Solemos plantear, cuando la fecha se acerca, a qué dedicamos nuestra pequeña e inofensiva broma anual. Ya son unos años, los que llevamos. Hemos recurrido a libros inexistentes, a autores imaginarios, a diversas estratagemas, trampas inofensivas para poner a prueba ingenuidad y buena voluntad de nuestros lectores.
No va a ser así este año.
Como humildes, y seguramente irrelevantes partícipes de la difusión de la cultura (o del porcentaje que de ésta represente la producción literaria a que prestamos atención), no podemos ser ajenos al riesgo que para esta supone la radicalización política que se está apoderando no sólo de Europa (primer ámbito de nuestro alcance, la mayoría de los que aquí escribimos residimos en la Península Ibérica) sino, en general, del entorno hispanoparlante. No creo que haga falta explicar el crisol de circunstancias concurrentes, desde la intoxicación constante desde los medios de comunicación o las redes sociales, al avance político y social de diferentes oleadas de pensamiento, todas ellas cohesionadas bajo el magma unificador de la imposición de credos, sean estos políticos o religiosos, de visiones siempre oportunamente sesgadas de la sociedad y de la realidad. Visiones cimentadas en antagonismos, en posturas irreconciliables, un caldo de cultivo ideal para una de las mayores tentaciones: suprimir al contrario, una de cuyas facetas es silenciar su opinión o distorsionarla.

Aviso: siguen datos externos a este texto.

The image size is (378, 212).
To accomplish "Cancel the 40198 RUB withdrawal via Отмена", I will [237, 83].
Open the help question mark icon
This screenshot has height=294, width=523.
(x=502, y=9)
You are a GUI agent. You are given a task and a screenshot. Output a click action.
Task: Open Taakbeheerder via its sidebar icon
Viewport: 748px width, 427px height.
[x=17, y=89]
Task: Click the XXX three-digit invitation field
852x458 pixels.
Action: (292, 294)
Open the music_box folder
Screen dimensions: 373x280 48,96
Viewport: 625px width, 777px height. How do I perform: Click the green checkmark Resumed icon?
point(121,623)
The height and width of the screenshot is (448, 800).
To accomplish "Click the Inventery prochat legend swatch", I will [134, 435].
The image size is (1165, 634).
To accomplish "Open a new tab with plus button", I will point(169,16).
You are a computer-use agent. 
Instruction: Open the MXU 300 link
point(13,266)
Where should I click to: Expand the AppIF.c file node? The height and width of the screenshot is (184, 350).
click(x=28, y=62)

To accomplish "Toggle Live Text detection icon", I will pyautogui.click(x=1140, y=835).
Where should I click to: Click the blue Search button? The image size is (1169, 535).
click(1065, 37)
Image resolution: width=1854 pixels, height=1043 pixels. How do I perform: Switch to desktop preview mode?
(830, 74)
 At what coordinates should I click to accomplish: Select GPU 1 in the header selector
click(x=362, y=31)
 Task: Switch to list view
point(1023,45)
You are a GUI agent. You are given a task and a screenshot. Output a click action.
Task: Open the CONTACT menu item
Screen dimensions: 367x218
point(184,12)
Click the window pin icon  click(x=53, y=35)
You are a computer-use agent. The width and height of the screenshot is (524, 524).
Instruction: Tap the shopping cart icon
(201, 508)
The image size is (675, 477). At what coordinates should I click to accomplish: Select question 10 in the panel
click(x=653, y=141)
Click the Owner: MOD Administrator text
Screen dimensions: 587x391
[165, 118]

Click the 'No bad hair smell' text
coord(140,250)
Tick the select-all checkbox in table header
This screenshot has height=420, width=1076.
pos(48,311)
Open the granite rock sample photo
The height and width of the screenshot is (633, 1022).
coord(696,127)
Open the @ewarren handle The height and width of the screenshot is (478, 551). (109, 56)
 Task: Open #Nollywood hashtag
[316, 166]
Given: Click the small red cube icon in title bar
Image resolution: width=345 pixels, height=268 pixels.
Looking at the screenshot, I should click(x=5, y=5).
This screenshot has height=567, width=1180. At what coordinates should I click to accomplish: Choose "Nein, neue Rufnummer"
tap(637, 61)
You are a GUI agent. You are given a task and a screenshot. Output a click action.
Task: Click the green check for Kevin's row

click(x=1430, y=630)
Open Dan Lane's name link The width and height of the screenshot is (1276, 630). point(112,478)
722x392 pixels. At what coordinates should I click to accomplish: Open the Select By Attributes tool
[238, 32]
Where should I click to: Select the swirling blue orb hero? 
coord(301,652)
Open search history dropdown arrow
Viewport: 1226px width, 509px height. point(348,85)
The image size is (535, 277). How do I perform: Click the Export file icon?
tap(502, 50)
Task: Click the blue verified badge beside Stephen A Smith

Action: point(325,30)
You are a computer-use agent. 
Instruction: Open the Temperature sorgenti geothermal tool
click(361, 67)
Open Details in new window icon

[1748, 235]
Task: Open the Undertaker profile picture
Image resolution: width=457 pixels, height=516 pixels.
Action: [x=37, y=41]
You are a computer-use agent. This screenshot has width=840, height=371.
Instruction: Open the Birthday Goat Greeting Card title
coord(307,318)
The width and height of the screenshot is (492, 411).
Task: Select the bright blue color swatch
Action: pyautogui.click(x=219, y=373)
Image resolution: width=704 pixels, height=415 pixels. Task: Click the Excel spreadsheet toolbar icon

Entramos en 2026 y esto no admite bromas: la literatura tampoco es ajena a esas turbulencias. Y su influencia puede ser limitada pero aún podría ser poderosa. No solo asistimos a esa preocupante polarización de las sociedades, también nos enfrentamos al enorme riesgo de que la desaparición del espíritu crítico sea un oportuno daño colateral. Si algo tiene la cultura, en sus distintas formas, es la capacidad de apelar a ese espíritu, tan incómodo para quienes quieren gobernar el mundo rodeados de parabienes de aduladores. Ciertas corrientes hablan de la muerte de la narración, y si ese desequilibrio no se compensa, si nos quedamos en el confortable bando de la complacencia, de leer solo esos ensayos de quienes piensan de forma muy parecida a nosotros, nos espera más de lo mismo desde otros flancos. Ved, si no, nuestras recientes listas: muchos de nosotros nos hemos quejado en términos como año flojo o análogos. Y no me suena que muchas de las consideradas novedades en narrativa hayan calado hondo. De hecho, no recuerdo repeticiones en nuestras respectivas listas y desde luego nuestra coincidencia con las de los medios, ejem, oficiales, es nula. Y la ausencia de una narrativa fresca y potente que refleje las sociedades actuales es preocupante. Era esa proyección de personajes ficticios a la realidad lo que atrapaba a muchos, ese reflejo nos hacía pensar y reflexionar. Hoy tenemos, por todas partes, libros de opinadores, de tertulianos, de oportunos biógrafos y oportunos autobiógrafos, de estrellas mediáticas más pendientes de transferencias que de trascendencias, y muchos de esos agentes literarios sobrevenidos son solo cómplices de eso, perdón por la redundancia, de la complacencia con ese poder que me premia y me publica y que me hará rico si actúo en su apoyo. Supongo que cada sociedad tiene sus ejemplos particulares.
Somos conscientes de que habrá lectores que piensen que esta reflexión tiene también un sesgo ideológico. De que algunos puede que lleguen a la conclusión de que nos oponemos a opciones que pueden haber votado esos lectores en los sitios en que viven. No se trata de eso. Hay que poner en duda a cualquiera que quiera imponernos verdades absolutas. En un lado y en otro, en mundos reales o en paraisos ficticios. Y para hacerlo, la cultura nos ayuda a ello. No nos arriesguemos a que deje de hacerlo.